Set exercise: Please copy out the listing below, starting with the line that contains "The image size is (1000, 743)." and going on through the line that contains "the Source heading", with both of those lines included. Leave the pictures out of your answer.

Input for this task:
* BEGIN *

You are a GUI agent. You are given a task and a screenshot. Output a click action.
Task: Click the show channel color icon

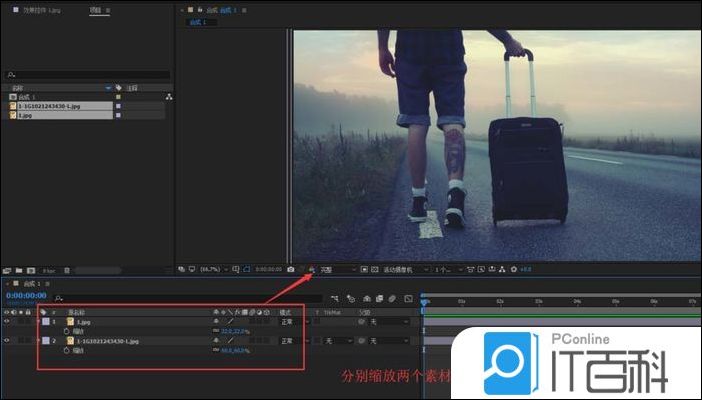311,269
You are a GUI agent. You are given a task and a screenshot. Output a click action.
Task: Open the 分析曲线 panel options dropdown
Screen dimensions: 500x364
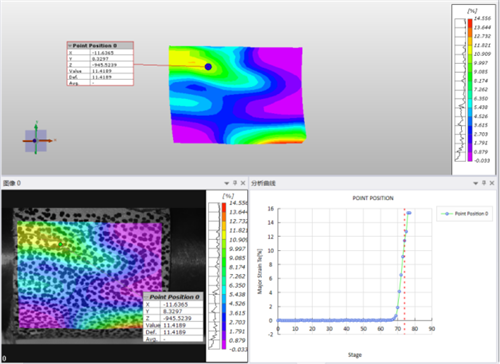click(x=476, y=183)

* END *
* BEGIN *

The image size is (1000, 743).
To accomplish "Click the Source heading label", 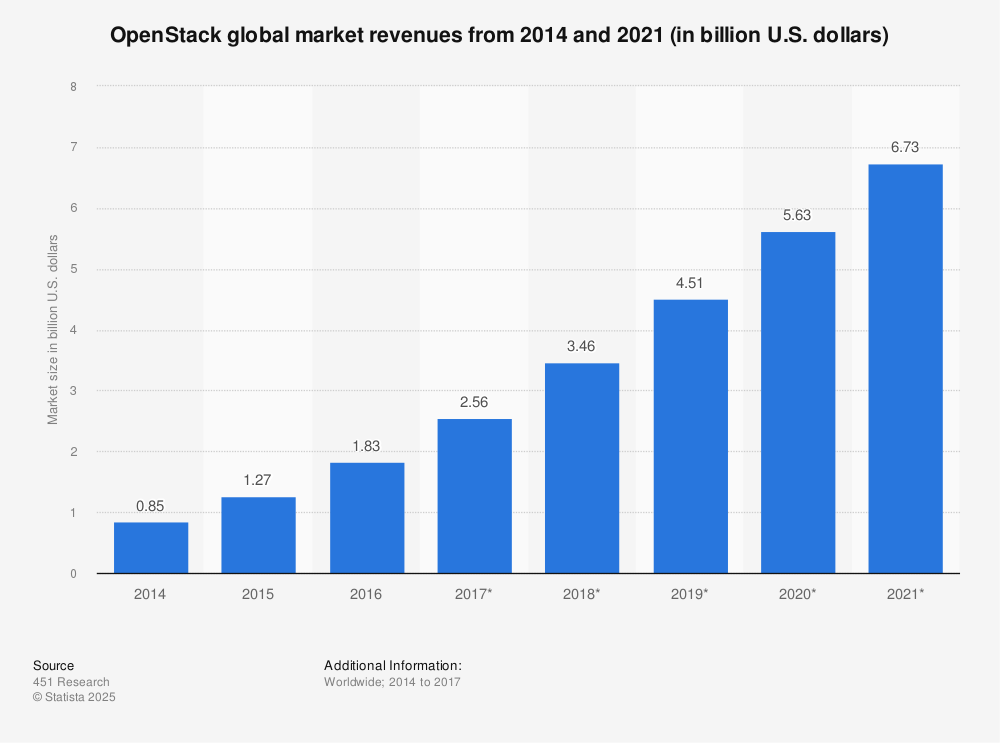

* END *

Response for this exercise:
The image size is (1000, 743).
To accomplish "Click the Source heading label", 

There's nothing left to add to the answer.